Task to carry out:
Your answer should be one number, the count of lines in the data that hold "browser".

Records provided:
········

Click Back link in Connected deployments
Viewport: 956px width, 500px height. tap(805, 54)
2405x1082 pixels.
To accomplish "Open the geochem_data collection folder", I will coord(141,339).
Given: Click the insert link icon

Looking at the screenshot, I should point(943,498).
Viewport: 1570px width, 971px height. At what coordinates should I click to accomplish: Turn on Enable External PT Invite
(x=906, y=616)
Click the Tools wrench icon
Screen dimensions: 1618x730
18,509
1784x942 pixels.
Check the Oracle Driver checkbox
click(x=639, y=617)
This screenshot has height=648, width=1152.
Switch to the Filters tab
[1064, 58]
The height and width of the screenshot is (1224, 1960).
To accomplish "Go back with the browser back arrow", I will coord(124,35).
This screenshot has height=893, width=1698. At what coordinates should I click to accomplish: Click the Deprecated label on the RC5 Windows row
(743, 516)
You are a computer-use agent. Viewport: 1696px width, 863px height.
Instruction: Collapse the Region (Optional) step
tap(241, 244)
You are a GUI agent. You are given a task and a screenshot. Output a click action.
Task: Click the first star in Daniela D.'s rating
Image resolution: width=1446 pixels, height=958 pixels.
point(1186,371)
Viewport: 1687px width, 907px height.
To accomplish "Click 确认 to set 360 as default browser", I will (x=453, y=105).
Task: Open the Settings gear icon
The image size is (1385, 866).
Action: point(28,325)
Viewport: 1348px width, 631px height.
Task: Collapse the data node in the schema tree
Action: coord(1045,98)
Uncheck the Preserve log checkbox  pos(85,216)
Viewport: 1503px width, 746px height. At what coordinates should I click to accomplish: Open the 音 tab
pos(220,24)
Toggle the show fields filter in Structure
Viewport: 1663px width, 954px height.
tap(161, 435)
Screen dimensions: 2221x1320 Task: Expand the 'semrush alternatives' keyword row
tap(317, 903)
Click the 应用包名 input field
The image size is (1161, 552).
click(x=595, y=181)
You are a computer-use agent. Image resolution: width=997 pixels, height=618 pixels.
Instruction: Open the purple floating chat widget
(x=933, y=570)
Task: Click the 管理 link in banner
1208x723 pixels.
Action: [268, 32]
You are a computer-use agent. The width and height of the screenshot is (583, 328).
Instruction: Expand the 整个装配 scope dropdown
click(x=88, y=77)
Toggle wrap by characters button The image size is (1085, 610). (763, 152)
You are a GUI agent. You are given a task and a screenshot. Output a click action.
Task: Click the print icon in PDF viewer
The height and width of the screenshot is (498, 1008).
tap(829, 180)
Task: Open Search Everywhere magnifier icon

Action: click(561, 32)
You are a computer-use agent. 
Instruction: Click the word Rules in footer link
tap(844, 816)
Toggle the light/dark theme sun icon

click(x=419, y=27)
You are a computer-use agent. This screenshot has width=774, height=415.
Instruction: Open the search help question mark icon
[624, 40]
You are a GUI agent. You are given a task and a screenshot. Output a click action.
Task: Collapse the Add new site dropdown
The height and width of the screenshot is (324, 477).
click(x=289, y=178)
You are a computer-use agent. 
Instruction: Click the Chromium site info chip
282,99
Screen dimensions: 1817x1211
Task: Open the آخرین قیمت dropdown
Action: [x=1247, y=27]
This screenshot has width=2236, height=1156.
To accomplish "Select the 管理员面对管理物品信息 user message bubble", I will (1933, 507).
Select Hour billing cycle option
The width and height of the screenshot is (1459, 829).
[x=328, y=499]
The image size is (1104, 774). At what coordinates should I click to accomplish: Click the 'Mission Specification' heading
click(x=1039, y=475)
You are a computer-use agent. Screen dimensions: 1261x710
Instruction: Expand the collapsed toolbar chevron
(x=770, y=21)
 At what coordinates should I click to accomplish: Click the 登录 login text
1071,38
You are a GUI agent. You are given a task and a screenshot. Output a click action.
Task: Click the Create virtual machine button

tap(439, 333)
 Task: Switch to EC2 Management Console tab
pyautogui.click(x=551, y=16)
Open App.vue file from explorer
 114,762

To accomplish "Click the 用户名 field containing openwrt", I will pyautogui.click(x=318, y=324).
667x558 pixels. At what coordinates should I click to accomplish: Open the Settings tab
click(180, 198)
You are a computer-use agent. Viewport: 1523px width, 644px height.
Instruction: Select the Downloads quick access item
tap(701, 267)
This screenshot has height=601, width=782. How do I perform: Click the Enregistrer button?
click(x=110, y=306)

········

Exercise response:
2